In the HD9elderly study of the GHSG, elderly patients with advanced-stage HL suffered from considerably more severe hematologic toxicity than younger patients when being treated with intensified chemotherapy (BEACOPP; bleomycin, etoposide, doxorubicin, cyclophosphamide, vincristine, procarbazine, prednisone) compared to a standard treatment (COPP-ABVD; cyclophosphamide, vincristine, procarbazine, prednisone, doxorubicin, bleomycin, vinblastine, and dacarbazine). Acute toxic deaths occurred in 21% of patients treated with BEACOPP compared with 8% for COPP-ABVD recipients. As a result, in contrast to younger patients, there was no benefit in changing to the more effective treatment for the older age group.
Comorbidity and Death From Other Causes
Although most authors describe treatment-related toxicity and mortality as major obstacles in this age group, patient-related factors such as comorbidity and death from unrelated causes further contribute to the poorer outcome of elderly patients.
In a population-based series comprising more patients with serious comorbidity than allowed in clinical trials, van Spronsen et al studied the age-specific prevalence of comorbidity and its relationship to treatment and outcome in 194 HL and 904 NHL patients diagnosed between 1993 and 1996. The most common comorbid conditions were cardiovascular disease (18%), hypertension (13%), chronic obstructive pulmonary disease (13%), and diabetes mellitus (10%) for elderly HL patients. Serious comorbidity was found in more than half of all lymphoma patients who were 60 years and older. Elderly patients with serious comorbidity received chemotherapy less often, which is likely to adversely affect survival, as was especially indicated by a decreased survival within the first 4 months after diagnosis.
Guinee et al compared the clinical course of 136 previously untreated HL patients aged 60 to 79 years with that of 223 patients aged 40 to 59 years, treated between 1977 and 1983. When the prognosis of all patients was examined, a definite change in the pattern of survival appeared in the 60- to 69-year-old cohort. The entire group of elderly patients (60 to 79) had twice the risk of dying from HL and four times the risk of dying from other causes, compared with the younger group. The authors concluded that HL should have the same natural history and similar risk factor pattern in the elderly and should be amenable to existing therapeutic approaches. Thus, the prognosis of older patients with HL has been obscured in previous studies by the inclusion of deaths due to other causes in survival estimates.
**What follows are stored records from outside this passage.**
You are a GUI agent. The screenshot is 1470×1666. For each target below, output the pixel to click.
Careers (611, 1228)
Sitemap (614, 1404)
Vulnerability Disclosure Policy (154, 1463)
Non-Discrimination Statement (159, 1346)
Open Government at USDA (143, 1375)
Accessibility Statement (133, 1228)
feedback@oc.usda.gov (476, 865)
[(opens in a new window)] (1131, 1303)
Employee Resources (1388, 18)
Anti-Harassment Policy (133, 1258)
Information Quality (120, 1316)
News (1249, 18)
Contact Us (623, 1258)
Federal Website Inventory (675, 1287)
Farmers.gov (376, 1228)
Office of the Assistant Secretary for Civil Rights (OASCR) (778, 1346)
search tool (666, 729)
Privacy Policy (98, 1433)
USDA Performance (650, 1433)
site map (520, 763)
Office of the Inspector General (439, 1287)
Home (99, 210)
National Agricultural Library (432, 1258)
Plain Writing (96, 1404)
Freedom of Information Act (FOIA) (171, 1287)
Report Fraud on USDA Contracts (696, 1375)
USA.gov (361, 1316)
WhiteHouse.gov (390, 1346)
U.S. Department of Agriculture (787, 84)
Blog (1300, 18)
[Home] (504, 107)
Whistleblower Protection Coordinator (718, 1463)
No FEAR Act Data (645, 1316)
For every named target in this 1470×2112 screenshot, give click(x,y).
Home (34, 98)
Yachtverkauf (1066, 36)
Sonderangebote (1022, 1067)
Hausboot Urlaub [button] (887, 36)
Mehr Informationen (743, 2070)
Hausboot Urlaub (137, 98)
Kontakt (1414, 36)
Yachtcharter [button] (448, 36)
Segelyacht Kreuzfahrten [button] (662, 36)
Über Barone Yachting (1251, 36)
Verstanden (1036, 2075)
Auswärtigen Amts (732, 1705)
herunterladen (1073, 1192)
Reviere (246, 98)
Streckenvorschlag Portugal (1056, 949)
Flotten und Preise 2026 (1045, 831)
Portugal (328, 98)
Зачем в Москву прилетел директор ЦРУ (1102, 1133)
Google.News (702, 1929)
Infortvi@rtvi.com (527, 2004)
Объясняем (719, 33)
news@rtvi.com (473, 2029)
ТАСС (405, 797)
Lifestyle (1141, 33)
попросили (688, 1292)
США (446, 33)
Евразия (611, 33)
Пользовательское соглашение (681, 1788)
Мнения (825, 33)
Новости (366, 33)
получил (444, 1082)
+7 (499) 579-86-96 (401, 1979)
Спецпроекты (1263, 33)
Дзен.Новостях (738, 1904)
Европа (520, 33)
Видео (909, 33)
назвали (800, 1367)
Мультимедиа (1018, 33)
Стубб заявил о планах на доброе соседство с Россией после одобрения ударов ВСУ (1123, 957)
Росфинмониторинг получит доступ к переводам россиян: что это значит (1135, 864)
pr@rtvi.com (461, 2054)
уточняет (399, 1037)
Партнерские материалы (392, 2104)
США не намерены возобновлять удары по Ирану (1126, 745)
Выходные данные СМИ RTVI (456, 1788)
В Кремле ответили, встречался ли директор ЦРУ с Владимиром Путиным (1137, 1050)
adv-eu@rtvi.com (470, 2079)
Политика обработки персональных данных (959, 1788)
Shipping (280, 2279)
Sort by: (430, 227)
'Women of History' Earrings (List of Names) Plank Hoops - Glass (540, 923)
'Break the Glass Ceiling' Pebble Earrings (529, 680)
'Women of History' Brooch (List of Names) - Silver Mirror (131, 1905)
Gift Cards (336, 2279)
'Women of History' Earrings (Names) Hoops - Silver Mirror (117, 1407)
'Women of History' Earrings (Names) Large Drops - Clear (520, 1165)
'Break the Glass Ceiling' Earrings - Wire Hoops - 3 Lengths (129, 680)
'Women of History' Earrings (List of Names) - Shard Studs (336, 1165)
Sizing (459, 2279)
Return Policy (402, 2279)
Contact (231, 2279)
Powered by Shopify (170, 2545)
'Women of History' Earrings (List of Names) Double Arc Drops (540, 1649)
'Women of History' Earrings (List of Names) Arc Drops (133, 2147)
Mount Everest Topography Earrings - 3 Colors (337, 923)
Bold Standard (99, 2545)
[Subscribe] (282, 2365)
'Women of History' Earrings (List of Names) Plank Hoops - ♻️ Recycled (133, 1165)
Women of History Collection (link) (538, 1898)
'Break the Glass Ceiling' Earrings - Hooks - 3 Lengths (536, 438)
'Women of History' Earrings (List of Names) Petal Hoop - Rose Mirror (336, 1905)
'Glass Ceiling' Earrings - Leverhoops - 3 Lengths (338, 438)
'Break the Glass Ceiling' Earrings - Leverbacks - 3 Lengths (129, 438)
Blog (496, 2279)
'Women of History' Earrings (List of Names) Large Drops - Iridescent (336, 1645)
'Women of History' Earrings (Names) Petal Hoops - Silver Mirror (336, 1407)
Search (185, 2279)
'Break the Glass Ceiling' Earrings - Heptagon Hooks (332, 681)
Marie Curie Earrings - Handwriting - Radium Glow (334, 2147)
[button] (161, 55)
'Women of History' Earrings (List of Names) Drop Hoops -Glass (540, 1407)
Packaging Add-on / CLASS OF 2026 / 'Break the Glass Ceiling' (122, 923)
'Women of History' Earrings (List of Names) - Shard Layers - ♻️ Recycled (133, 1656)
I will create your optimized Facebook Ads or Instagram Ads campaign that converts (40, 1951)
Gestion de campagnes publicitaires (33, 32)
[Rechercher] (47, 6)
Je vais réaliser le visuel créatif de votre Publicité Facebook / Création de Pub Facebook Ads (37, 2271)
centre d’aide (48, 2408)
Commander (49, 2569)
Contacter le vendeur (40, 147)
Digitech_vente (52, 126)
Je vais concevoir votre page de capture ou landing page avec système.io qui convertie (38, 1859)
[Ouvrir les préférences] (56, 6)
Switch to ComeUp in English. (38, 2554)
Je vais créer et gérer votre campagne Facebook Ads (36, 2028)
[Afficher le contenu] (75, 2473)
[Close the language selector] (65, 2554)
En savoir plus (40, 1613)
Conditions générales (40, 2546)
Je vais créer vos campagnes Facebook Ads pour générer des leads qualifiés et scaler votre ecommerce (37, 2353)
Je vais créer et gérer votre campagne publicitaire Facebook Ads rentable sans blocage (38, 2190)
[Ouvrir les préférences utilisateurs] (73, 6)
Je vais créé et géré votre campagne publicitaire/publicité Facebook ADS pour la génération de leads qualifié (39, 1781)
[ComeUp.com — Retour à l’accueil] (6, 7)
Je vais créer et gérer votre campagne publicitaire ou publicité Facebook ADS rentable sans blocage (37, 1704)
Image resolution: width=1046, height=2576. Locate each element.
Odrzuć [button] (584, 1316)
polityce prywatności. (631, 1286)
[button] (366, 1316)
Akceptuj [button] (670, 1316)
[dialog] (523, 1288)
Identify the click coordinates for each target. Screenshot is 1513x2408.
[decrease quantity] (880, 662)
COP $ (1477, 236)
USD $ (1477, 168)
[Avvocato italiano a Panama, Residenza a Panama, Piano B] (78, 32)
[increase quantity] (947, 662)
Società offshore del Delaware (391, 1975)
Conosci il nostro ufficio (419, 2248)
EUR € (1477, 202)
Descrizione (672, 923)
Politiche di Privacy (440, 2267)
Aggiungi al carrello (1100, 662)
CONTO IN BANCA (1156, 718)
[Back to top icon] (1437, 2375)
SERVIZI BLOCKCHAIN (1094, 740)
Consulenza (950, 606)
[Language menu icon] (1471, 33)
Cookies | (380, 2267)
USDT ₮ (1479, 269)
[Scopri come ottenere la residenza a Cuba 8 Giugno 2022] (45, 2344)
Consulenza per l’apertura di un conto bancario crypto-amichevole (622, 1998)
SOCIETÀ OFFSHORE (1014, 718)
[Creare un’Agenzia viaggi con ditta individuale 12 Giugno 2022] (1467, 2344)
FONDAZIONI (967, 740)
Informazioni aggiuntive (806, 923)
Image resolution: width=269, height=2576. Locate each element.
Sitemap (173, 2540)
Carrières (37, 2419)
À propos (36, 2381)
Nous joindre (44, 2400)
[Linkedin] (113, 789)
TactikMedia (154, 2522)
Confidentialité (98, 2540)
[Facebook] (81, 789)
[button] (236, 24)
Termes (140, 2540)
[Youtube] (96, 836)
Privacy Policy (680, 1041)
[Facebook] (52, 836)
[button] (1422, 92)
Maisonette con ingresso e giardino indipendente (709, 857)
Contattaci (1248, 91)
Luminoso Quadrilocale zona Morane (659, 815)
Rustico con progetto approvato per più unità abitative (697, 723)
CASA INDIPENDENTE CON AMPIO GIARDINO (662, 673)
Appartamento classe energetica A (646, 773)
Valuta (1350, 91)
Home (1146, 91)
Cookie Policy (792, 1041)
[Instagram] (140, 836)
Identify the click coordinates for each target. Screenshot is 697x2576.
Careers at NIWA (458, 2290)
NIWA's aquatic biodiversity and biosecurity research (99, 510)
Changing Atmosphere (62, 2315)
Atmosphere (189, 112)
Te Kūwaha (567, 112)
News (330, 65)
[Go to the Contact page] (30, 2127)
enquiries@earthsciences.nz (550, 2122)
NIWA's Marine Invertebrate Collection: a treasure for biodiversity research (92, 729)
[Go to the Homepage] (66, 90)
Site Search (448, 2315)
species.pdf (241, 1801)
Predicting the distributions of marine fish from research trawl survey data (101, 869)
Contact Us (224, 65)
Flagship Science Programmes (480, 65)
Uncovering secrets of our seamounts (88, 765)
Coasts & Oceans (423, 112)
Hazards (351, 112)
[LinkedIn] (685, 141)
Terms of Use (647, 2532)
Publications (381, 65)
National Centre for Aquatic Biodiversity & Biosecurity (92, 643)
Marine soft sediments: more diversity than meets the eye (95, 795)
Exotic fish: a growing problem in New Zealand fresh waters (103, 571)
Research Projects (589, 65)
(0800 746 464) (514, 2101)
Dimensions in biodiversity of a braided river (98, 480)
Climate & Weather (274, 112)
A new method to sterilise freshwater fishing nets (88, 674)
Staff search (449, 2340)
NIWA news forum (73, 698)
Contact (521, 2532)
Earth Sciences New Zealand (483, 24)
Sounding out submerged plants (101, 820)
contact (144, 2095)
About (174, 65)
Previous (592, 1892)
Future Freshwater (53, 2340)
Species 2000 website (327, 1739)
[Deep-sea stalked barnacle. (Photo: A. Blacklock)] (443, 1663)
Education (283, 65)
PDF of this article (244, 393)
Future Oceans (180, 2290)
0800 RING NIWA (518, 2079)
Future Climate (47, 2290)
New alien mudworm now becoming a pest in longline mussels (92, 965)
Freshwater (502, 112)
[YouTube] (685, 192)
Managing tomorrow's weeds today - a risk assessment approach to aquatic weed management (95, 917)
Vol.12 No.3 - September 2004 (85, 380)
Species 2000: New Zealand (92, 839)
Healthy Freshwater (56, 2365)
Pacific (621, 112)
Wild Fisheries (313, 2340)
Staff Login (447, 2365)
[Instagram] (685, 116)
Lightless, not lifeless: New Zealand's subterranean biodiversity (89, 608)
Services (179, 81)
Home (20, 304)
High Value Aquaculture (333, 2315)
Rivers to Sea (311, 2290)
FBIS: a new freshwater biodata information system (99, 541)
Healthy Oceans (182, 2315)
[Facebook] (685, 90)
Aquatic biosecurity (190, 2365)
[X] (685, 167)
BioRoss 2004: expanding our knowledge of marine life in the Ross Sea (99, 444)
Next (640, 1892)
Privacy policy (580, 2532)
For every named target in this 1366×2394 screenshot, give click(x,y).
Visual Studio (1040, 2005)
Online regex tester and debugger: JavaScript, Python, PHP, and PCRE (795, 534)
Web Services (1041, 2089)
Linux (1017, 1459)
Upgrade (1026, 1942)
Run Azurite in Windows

Another adverse factor might be an inadequate staging and treatment in elderly patients. In a study of 52 patients 60 to 75 years old who were treated for HL at Stanford between 1968 and 1980, the 5-year survival rate in the adequately staged and treated group was 86%, compared with only 35% in the inadequately staged group. Another study found that patients over the age of 50 years were more likely to receive suboptimal doses of chemotherapy, which was associated with more treatment failure and relapse.